Thirdly, the data must be "Real." Because traditional data collection requires building simulated scenes, like setting up a simulated production line in the lab, which is costly and unrealistic. CHINGMU's innovation is "Accompanying Collection." This "real-scenario data" is more valuable than lab-simulated data. "We can't build 1000 different production lines in the lab, but we can go to 1000 factories to collect data," Zhang Haiwei exemplified. Accompanying collection not only reduces costs but also captures "human implicit skill experience." This experience cannot be simulated in the lab but is crucial for robot deployment and optimization.
Fourthly, the data should have simple post-processing, making it usable and easy to use. Having also a deep involvement in the film and animation industry, CHINGMU found that most motion capture data collected for films required 10 days to "clean" 1 day's worth of data. But the robotics industry lacks expertise in "data cleaning" and cannot afford the cost. CHINGMU's dataset achieves "simple post-processing," with collected data noise below 1%, usable directly for training without fine-tuning. Humanoid robots need real-time usable data, not finely polished data. This has become one of the core advantages making CHINGMU's data collection trusted by leading companies like Unitree and Zhiyuan.
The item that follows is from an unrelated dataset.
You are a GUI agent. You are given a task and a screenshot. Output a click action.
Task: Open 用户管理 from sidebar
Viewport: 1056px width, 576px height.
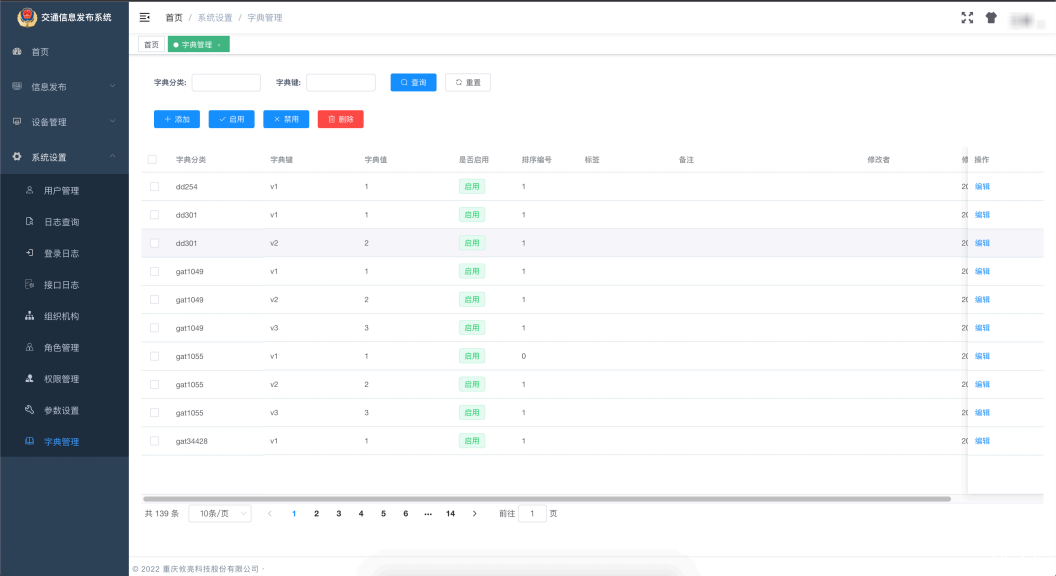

▍Conclusion: Motion Capture, More Than Just "Recording Movements"
When robots accumulate enough expert movement data, they can even reversely "teach humans."
In the conversation, Zhang Haiwei described a future integrating humanoid robots with motion capture devices. For example, a badminton coach robot could compare a student's movements with those of a professional athlete via motion capture and correct postures in real-time. A skilled worker robot in a factory could demonstrate the "high-precision screw tightening" action, helping new workers learn quickly.
"Robots can aggregate the experience of 100 experts, making them more precise than human coaches," Zhang Haiwei said. This is also the extended value of embodied intelligence, enabling robots, based on motion capture devices, to transform from "tools" into "teachers."

In CHINGMU's planning, the deployment of humanoid robots might proceed in three steps: The first step is the factory scenario, using motion capture to train robots to perform standardized actions like screw tightening and part assembly. The second step is the healthcare scenario, training robots to assist the elderly with dressing, handing medicine, focusing on solving flexible interaction problems. The third step is the home scenario, enabling robots to learn cooking, cleaning, and childcare, which requires more accompanying data support from home environments, where the "training + evaluation" capability of motion capture technology is indispensable.
Today, from the dance optimization of Unitree's H2 to the precise grasping of Zhiyuan's dexterous hand, from the optical-inertial hybrid equipment at the IROS exhibition to the evaluation line at the Zhejiang Institute of Quality Science, CHINGMU is using technology to prove that motion capture is not just the "exclusive tool" of the film and animation industry, but can also become the "infrastructure" for the humanoid robot industry. It solves the challenge of robots "learning movements," establishes the standard for robots "qualifying," and addresses the industry's pain point of "data scarcity."
When more robots master precise movements through motion capture technology, when more companies use high-quality datasets, and when motion capture becomes the sensory capability of robots, the day when humanoid robots move from laboratories to homes and factories might be closer than imagined.